I watched him go down the stoop, then shut the door and went back to the living room, but this time I left the television off. I sat there thinking, and it seemed to me if there was anybody in this world I didn’t want to be right now it was probably Solomon Napoli. The cops obviously thought he might have had something to do with Tommy’s death, and so did Tommy’s bosses, and that seemed to leave Napoli square in the middle.

Who was Napoli? Maybe the boss of some other gang that was trying to muscle in. Maybe all this was part of some kind of gang war. There still are gang wars, only they don’t get as much publicity as they used to. Mobsters just disappear these days, they don’t get blown up in barbershops or machine-gunned in front of nursery schools anymore. But still every once in a while something will get into the papers, usually when something goes wrong. Like the guy a couple of years ago that was attacked in a bar in Brooklyn and two cops just happened to walk in while he was being strangled with a wire coat hanger. He was known to be a member of one of the mobs down there, and the cops figured the killers had to be with some other mob. They got away, both of them, and the victim naturally insisted he didn’t know who they were or why they were after him.

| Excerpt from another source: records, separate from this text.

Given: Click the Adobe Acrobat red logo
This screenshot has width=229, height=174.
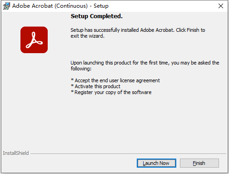Looking at the screenshot, I should (x=34, y=40).
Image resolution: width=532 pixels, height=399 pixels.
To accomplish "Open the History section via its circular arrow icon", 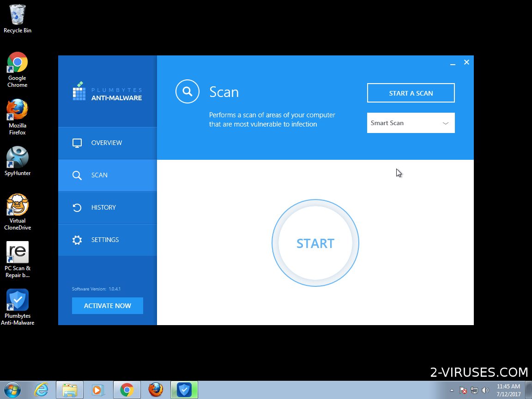I will pos(77,207).
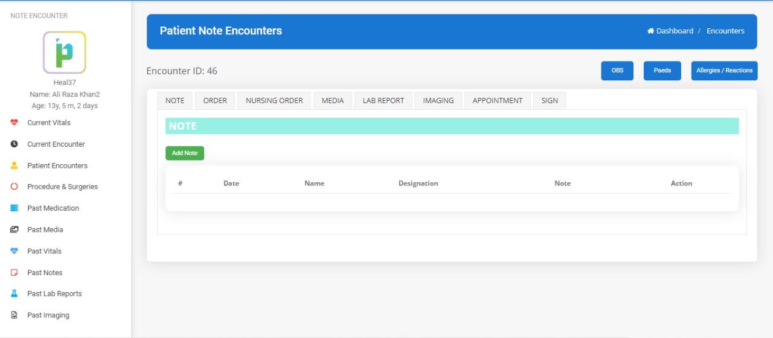
Task: Click the Past Notes sticky note icon
Action: point(14,273)
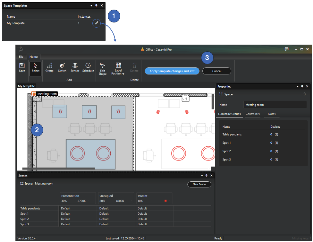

But if Tommy’s death was a gang killing, how come he didn’t disappear? He was very visible, his murder made the newspapers and everything. (There hadn’t been anything about it in today’s paper, but that’s because nothing new had happened.)

Well, it wasn’t my problem. My problem was collecting my money, and losing a day’s work today was making that collection even more urgent than before.

Of course, if 214 came in today my twenty-five cents would bring me back a hundred fifty dollars, but I wasn’t going to hang by my thumbs till it happened. In all the years I’ve played the numbers I’ve never won spit, and sometimes I wonder why I even bother. I treat it like dues, not like a bet at all. Once or twice a week I hand over a quarter at the stationery store. But what the hell, the return is six hundred to one — the odds are a thousand to one, so nobody’s doing anybody any favors — and I figure at a quarter a throw it can’t hurt me to try.

In the meantime, back in the real world 214 was not going to come in today, so the question was how to get my nine hundred thirty dollars, and for that I was going to have to go see Mrs. Louise McKay.

If she knew.

Did she know? Did Tommy tell his wife his business, enough for her to know who I should see now? Some husbands do, some don’t, and thinking about Tommy now it seemed to me he could best be described as the close-mouthed type.

Listen, I had to have that money. If Mrs. McKay couldn’t tell me how to get it, who could?